**GOAL OF THE EXERCISE:** Copy every line from the one that holds "The image size is (1568, 539)." to the end of the records below, exactly and with nothing else, but without any pictures.

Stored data

▽

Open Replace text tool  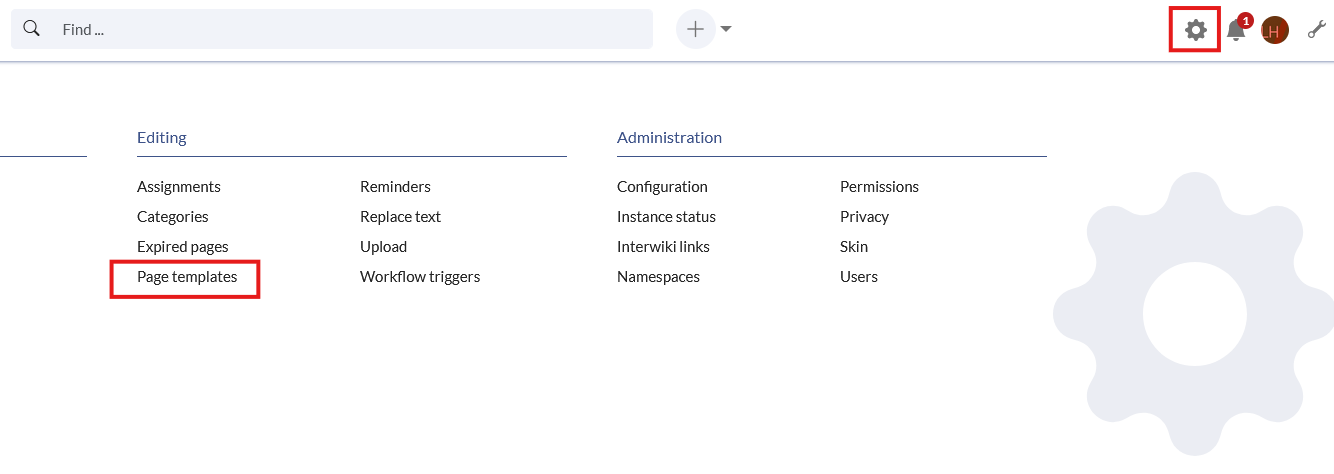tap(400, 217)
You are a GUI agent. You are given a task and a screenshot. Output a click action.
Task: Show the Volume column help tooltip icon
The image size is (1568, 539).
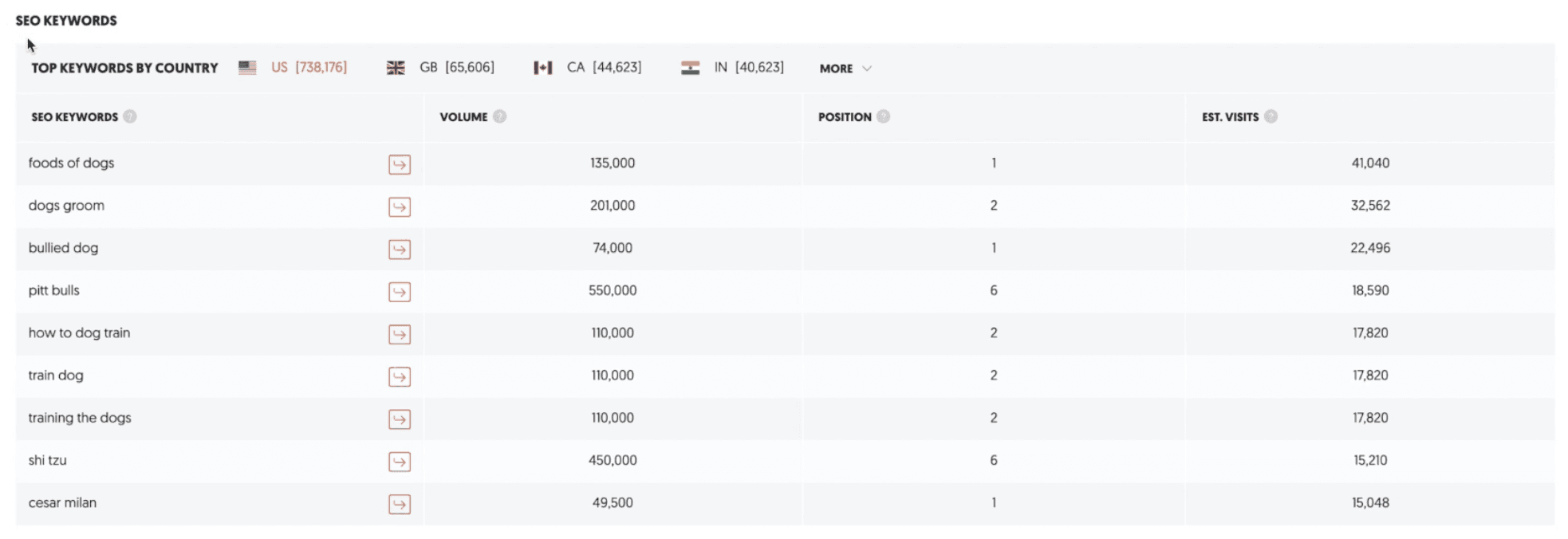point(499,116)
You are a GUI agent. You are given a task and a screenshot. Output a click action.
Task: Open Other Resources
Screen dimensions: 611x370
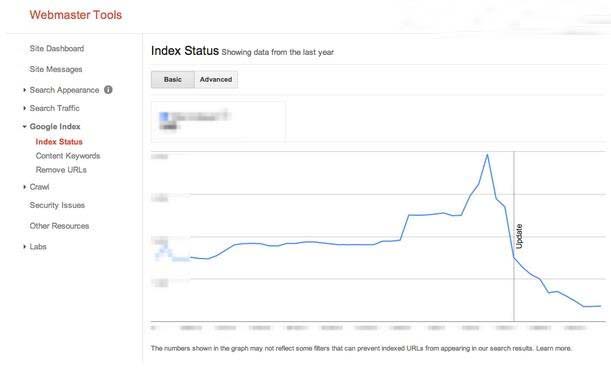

△

**ANSWER TO THIS PROBLEM:**
The image size is (1568, 539).
point(499,116)
You are a GUI agent. You are given a task and a screenshot. Output a click action.
Task: Open Other Resources
Screen dimensions: 611x370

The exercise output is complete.